What is needed: From the text on protein datasets and sequence diversity, copy verbatim the part that opens with the words containing "8.1.4 Protein-Protein Interactions" and closes with "drug discovery applications.".

Text excerpt:
__________

8.1.4 Protein-Protein Interactions and Kinetics

STRING | BioGRID | BindingDB | PDBBind
Databases like STRING and BioGRID compile large-scale protein-protein interaction networks, valuable for models predicting binding affinity or molecular interactions. Meanwhile, BindingDB and PDBBind offer datasets of protein-ligand interactions with binding affinities, supporting drug discovery applications.

8.1.5 Specialized Datasets for ML and PLMs

TAPE Dataset | SwissProt50/TrEMBL50 | Proteinnet
Several datasets have been specifically designed for training ML models and protein LMs. TAPE (Tasks Assessing Protein Embeddings) provides benchmarks for PLMs on tasks like secondary structure prediction, fluorescence, and stability prediction. SwissProt50/TrEMBL50 datasets are commonly used for training PLMs by balancing redundancy in sequence data. Proteinnet contains the sequence, functional annotations, and atomic structure of all CASP proteins. The cool thing is that they are ordered chronologically, so you can train on CASP 7/8/9/10/11 and use CASP 12 or 13 as holdouts for validation.

8.2 Sequence diversity in training

When training protein sequence models, there is a risk of “overtraining” on abundantly measured, or frequently observed protein sequences. Not all protein families (characterized by a common evolutionary origin) are equally represented, and so uniform sampling from UniProt will skew towards certain types of proteins while undersampling others.

Various empirical projects consider sequencing diversity in training protein (language) models. The ESM-1 paper (Rives et al. 2021) evaluated 3 different levels of sequence diversity. The low-diversity dataset (UR100) consists of UniRef100 representative sequences, which are all proteins in UniProt removing identical copies (clustering sequences that share 100% identity). This dataset will have many near-identical sequences. The high-diversity sparse dataset (UR50/S) is derived from UniRef50 representative sequences; it’s going to have many unique sequences, but limited variation in similar sequences as all sequences with > 50% shared identity are collapsed into a single cluster from which 1 representative sequence is retained. The high-diversity dense dataset (UR50/D) achieves broader coverage by uniformly sampling UniRef100 sequences across all UniRef50 clusters, mixing uniform representation and dense coverage. When models were compared using the exponentiated cross-entropy (ECE) metric, the sense diverse data performed best (see Table 1).

__________

Data excerpt:
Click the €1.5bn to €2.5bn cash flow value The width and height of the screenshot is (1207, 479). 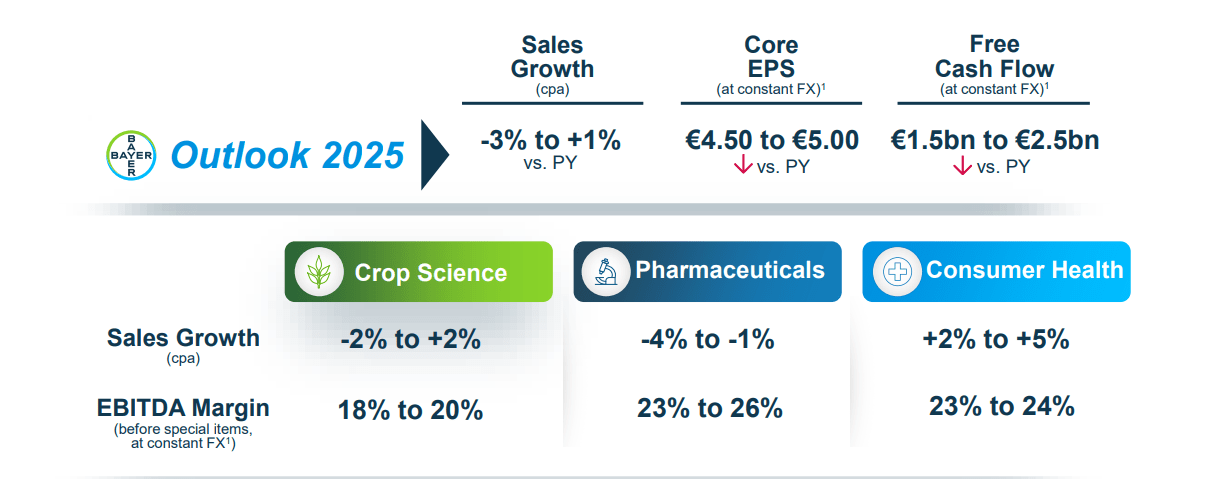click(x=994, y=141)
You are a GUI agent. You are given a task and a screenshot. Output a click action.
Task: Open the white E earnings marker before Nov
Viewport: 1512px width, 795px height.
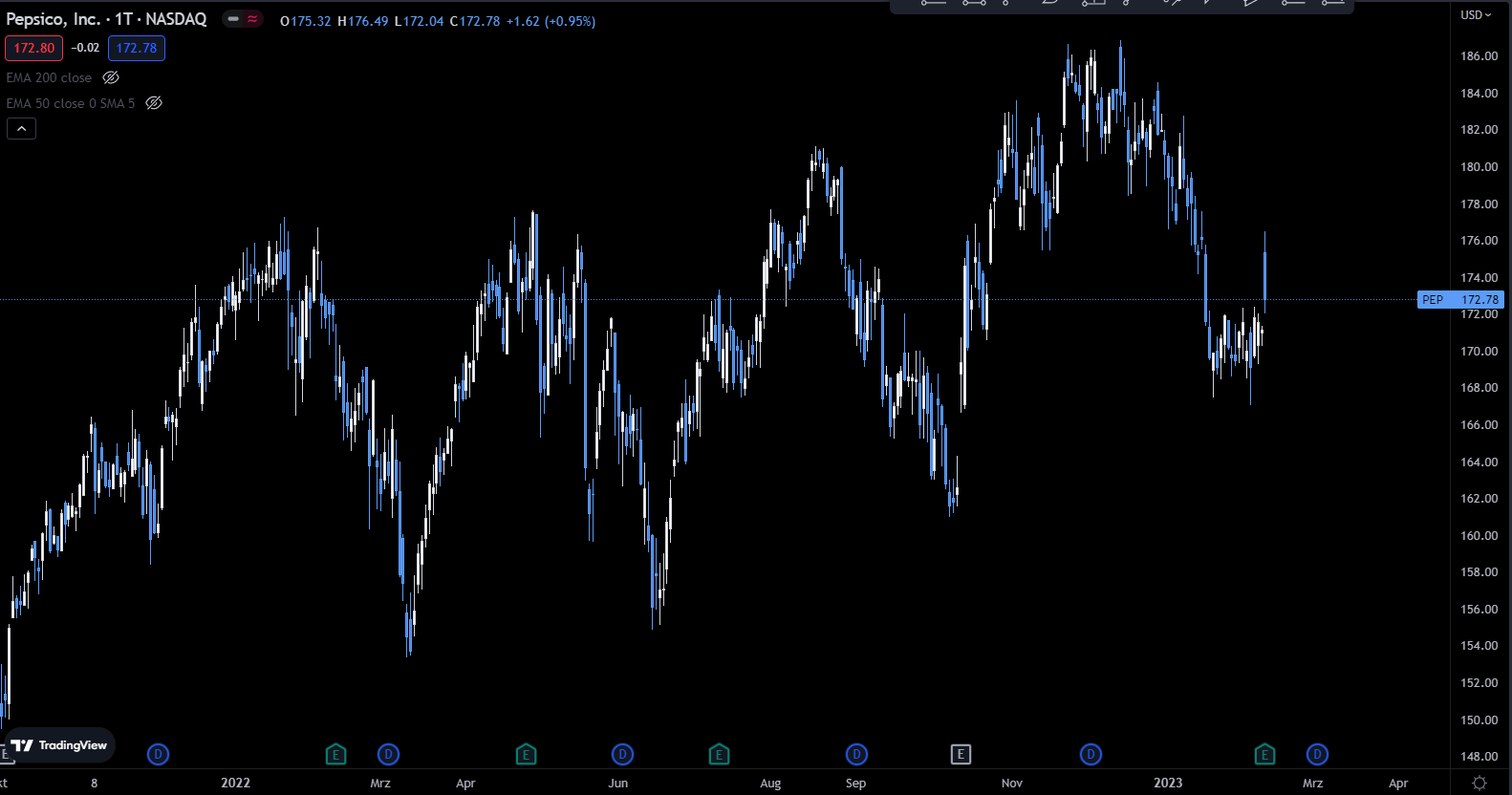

__________

Solution:
8.1.4 Protein-Protein Interactions and Kinetics

STRING | BioGRID | BindingDB | PDBBind
Databases like STRING and BioGRID compile large-scale protein-protein interaction networks, valuable for models predicting binding affinity or molecular interactions. Meanwhile, BindingDB and PDBBind offer datasets of protein-ligand interactions with binding affinities, supporting drug discovery applications.